(Image courtesy of XTO Energy Inc.)

On Thursday Pennsylvania District Judge James G. Carn ruled that criminal charges against XTO Energy Inc., a subsidiary of ExxonMobil, will go to court.

XTO is charged with illegally discharging approximately 50,000 gallons of wastewater at one of its well pads from a Marcellus Shale gas well site.

Vandalism is the suspected cause of the spill, however according to Chief Deputy Attorney General Glenn A. Parno, XTO did not take reasonable measures to safeguard the site from others.

The well site was unmanned and there were no security cameras or perimeter fence.

XTO also never filed a complaint with state police after the vandalism incident was discovered.

The fluid containing barium, strontium, chlorides and total dissolved solids have been seeping into an unnamed tributary of Sugar Run.

XTO has argued the prosecution did not show criminal negligence or cite any regulatory requirement for specific security measures.

“Just because the commonwealth after the fact can brainstorm additional measures XTO might possibly have taken does not mean that XTO was criminally negligent for not having taken them,” The company released in a statement.


  1. News out of Pennsylvania that criminal charges against XTO for a waste water spill years ago may be a harbinger of things to come. The discharge, reportedly caused by vandalism, was mitigated and damage remedied, but the assault on rational enforcement seems to have new life.
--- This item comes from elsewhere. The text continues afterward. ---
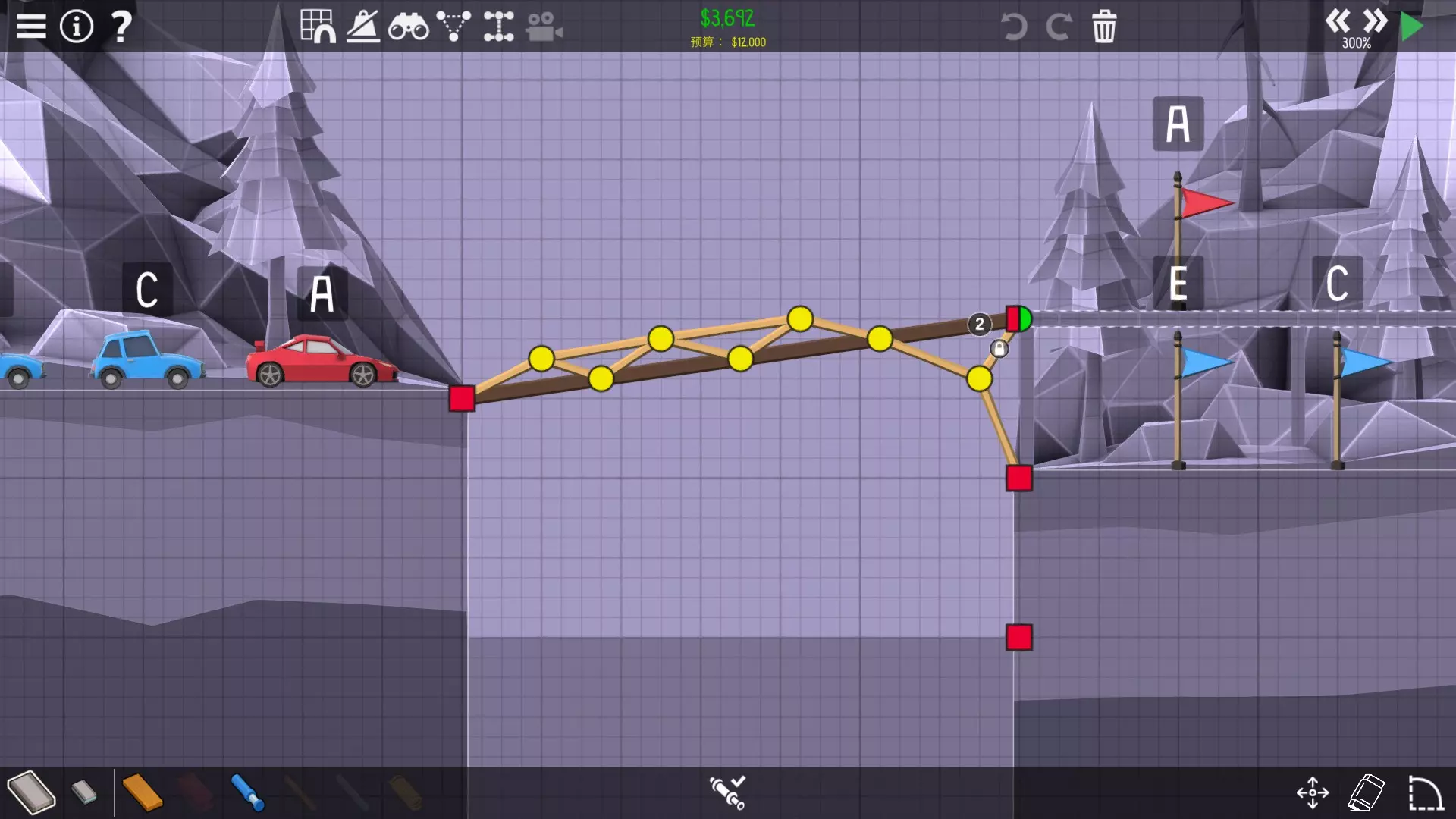Open the help question mark
Viewport: 1456px width, 819px height.
coord(121,27)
    The inspector referenced in reports cites a lack of video monitoring as one of the failures on the part of the operator for this incident back in 2010. The overwhelming majority of video in the US is for forensic examination – after the fact. So what difference would that have made? Recent developments with behavioral recognition that turns the camera into an alarming device were not available years ago. While that’s used now by some operators here in Texas, it’s only recent.

    So this case should bear close attention to both the environmental extremists and the oil industry realists. Just who will be responsible for damage done by criminal activity? Should the state hold a company criminally liable because it deems the measures taken were inadequate – even when that same state exercised its power to require and approve permits to build and operate the facility?